▸ TO DO:
Find every line in the items below that contains the word "height", and copy each of those lines in full.

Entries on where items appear
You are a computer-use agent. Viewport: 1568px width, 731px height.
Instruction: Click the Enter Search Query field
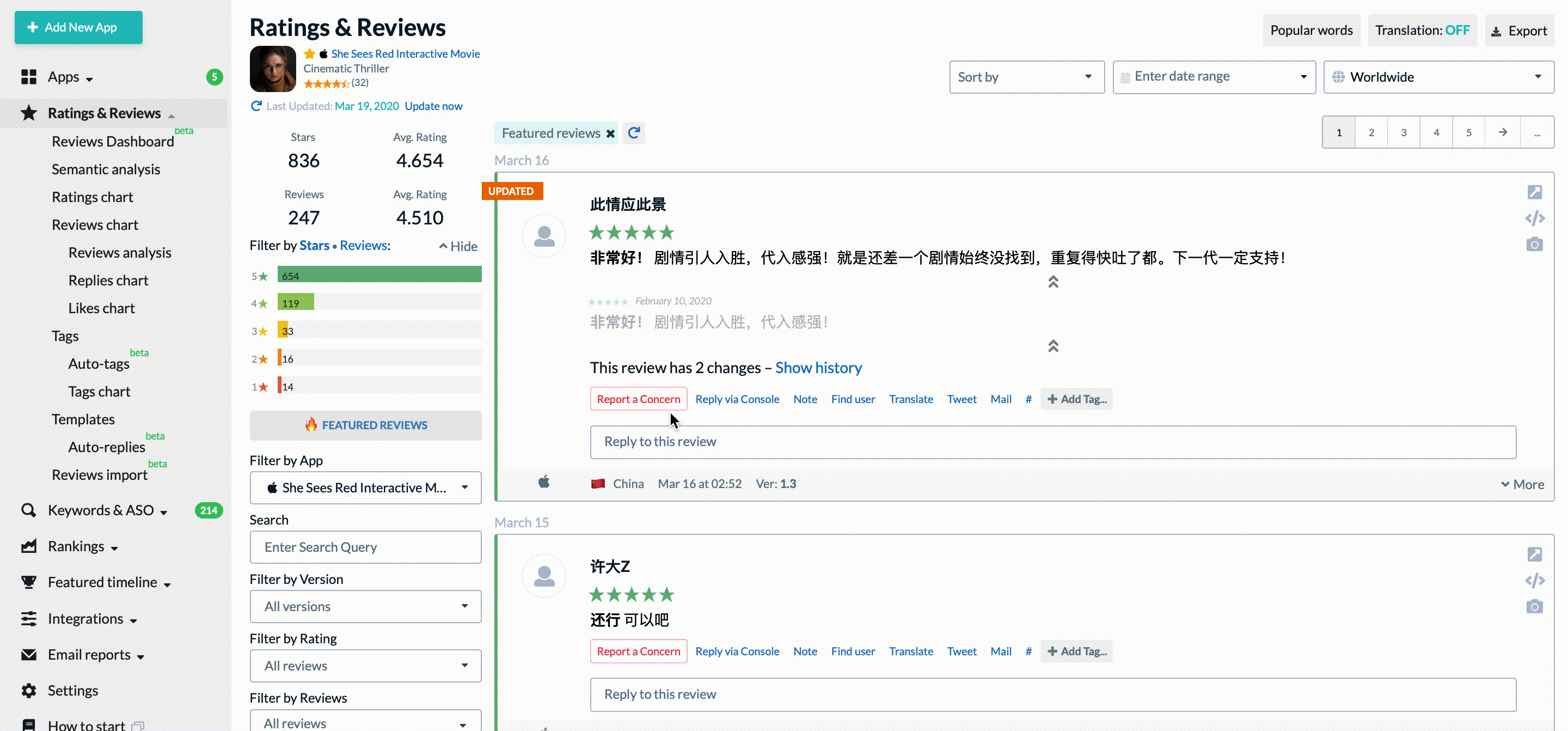[x=365, y=547]
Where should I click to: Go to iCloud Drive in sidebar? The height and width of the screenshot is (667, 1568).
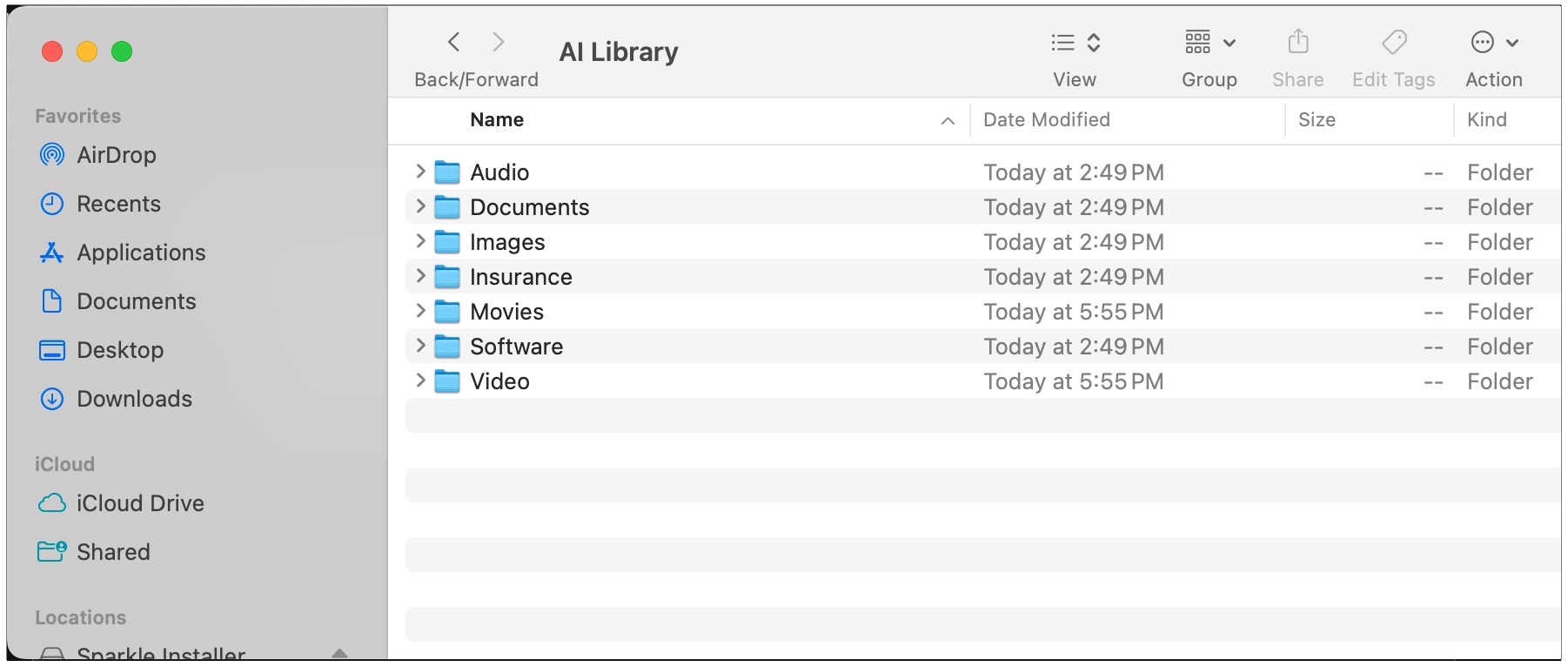point(140,503)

▸ SOLUTION TO THIS EXERCISE:
You are a computer-use agent. Viewport: 1568px width, 731px height.
Where should I click to: Go to iCloud Drive in sidebar? The height and width of the screenshot is (667, 1568).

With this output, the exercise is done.